Emprunts toxiques : la formulation inappropriée de la circulaire sur le fonds de soutien

Publié le 05/11/2014 • Par Auteur associé • dans : A la Une finances, Billets finances

MichelKlopfer
Michel Klopfer
Le très attendu fonds de soutien pour les emprunts toxiques va devenir opérationnel dans les dernières semaines de l’année, et à ce titre les préfectures et les directions départementales des finances publiques viennent de recevoir une instruction signée par quatre ministères (Finances, Intérieur, Décentralisation et Outre-mer).

Michel Klopfer

Directeur général du cabinet Michel Klopfer

Ce n’est que l’avant dernière étape avant la mise en place effective du fonds puisque chacun attend encore la pondération des critères définis par le décret du 29 avril dernier, à savoir l’encours de dette, la capacité de désendettement, le potentiel financier et la part et la composition de la dette toxique, afin d’évaluer précisément ce qu’il pourra ou non en retirer.

Pour nombre d’emprunteurs concernés, il y aura en fait trois choix possibles :

  • A) S’inscrire dans le fonds au titre d’un réaménagement de l’encours ;
  • B) S’inscrire dans le fonds au titre du paiement d’échéances dégradées ;
  • C) Maintenir (ou lancer) une assignation en déclinant le recours au fonds.

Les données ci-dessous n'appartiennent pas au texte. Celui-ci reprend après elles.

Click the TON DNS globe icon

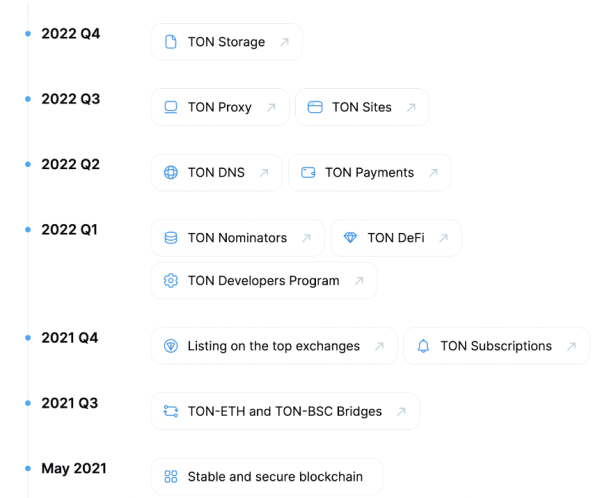pyautogui.click(x=170, y=173)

Aussi bien l’article 92 de la loi de finances pour 2014 que le décret du 29 avril dernier avaient prévu pour les futurs bénéficiaires du fonds, une alternative entre les solutions A et B.
« Dans une phase initiale et pour une durée limitée à trois ans à compter du dépôt de la demande, une part de cette aide peut néanmoins être versée pour faire face aux charges financières relatives à ces emprunts et instruments. A l’issue de cette phase, les collectivités territoriales ou établissements publics mentionnés au premier alinéa peuvent obtenir, dans les conditions déterminées par le Comité national d’orientation et de suivi et pour une durée de trois ans renouvelable, la poursuite du versement de l’aide jusqu’au terme des emprunts et des instruments financiers » .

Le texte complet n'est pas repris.